To use the API, run the following.

```python
from eaas import Client
client = Client()
client.load_config("config.json")

# To use this API for scoring, you need to format your input as list of dictionary. 
# Each dictionary consists of `source` (string, optional), `references` (list of string, optional) 
# and `hypothesis` (string, required). `source` and `references` are optional based on the metrics 
# you want to use. Please do not conduct any preprocessing on `source`, `references` or `hypothesis`, 
# we expect normal-cased detokenized texts.
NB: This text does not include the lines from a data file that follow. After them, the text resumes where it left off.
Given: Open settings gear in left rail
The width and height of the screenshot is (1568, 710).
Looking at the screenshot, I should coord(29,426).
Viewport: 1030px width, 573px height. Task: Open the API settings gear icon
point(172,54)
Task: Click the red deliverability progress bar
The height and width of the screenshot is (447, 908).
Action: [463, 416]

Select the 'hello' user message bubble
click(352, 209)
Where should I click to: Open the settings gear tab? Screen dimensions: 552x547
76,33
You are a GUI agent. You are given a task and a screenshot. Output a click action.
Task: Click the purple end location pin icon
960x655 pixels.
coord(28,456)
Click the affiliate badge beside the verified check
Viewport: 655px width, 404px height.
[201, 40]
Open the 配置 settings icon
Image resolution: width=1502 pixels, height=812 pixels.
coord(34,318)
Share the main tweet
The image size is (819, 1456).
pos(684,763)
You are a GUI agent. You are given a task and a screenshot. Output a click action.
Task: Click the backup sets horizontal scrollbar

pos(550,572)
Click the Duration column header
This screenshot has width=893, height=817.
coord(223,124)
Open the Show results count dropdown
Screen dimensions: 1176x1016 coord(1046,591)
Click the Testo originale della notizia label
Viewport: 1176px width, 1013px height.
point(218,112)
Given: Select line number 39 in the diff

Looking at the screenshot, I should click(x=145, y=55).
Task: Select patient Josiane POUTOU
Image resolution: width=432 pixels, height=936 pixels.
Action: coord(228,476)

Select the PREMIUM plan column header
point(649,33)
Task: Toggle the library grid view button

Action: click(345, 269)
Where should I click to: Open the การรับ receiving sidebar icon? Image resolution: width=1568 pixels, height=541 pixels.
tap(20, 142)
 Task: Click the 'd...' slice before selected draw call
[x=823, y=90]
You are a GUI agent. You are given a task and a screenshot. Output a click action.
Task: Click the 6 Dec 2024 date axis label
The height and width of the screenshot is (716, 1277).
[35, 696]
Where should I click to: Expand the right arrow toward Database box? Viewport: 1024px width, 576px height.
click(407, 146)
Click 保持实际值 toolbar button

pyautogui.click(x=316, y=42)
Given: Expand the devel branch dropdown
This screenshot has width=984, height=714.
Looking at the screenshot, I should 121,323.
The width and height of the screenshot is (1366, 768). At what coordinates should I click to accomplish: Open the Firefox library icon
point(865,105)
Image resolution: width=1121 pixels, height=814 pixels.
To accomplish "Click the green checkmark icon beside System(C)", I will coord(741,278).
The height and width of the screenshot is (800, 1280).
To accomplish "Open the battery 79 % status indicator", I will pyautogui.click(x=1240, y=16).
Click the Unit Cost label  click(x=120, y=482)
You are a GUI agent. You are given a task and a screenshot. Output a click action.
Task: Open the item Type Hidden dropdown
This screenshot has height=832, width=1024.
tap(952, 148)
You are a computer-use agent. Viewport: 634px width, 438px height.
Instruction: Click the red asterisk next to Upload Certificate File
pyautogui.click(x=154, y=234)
All the preprocessing steps are taken by the metrics. 
# Below is a simple example.

inputs = [{"source": "This is the source.", 
           "references": ["This is the reference one.", "This is the reference two."],
           "hypothesis": "This is the generated hypothesis."}]
metrics = ["bleu", "chrf"] # Can be None for simplicity if you consider using all metrics

score_dic = client.score(inputs, task="sum", metrics=metrics, lang="en") 
# inputs is a list of Dict, task is the name of task, metrics is metric list, lang is the two-letter code language
```



The output is like
```
# sample_level is a list of dict, corpus_level is a dict
{
    'sample_level': [
        {'bleu': 32.46679154750991,
         'attr_compression': 1.2,
         'attr_copy_len': 2.0,
         'attr_coverage': 0.8,
         'attr_density': 2.0,
         'attr_hypothesis_len': 5,
         'attr_novelty': 0.5,
         'attr_repetition': 0.0,
         'attr_source_len': 6,
         'chrf': 38.56890099861521}
    ],
    'corpus_level': {
        'corpus_bleu': 32.46679154750991,
        'corpus_attr_compression': 1.2,
        'corpus_attr_copy_len': 2.0,
        'corpus_attr_coverage': 0.8,
        'corpus_attr_density': 2.0,
        'corpus_attr_hypothesis_len': 5.0,
        'corpus_attr_novelty': 0.5,
        'corpus_attr_repetition': 0.0,
        'corpus_attr_source_len': 6.0,
        'corpus_chrf': 38.56890099861521
    }
}
```


## Long-term TODO
- [ ] 完善功能
- [ ] 只给aws的ip (起一个api.eaas类似这样的域名)
- [X] 打包成package
- [X] metric corpus-level指标计算; BLEU corpus-level的计算检查（是否其他metric也有类似的）；我们可能要设计下返回结果的json格式
- [ ] 我们弄个文档，总结每个指标的默认预处理方法，超参数使用，考虑是否预留个接口给用户设置
- [ ] Confidence interval计算功能
- [ ] Fine-grained analysis功能
- [ ] 优化API访问效率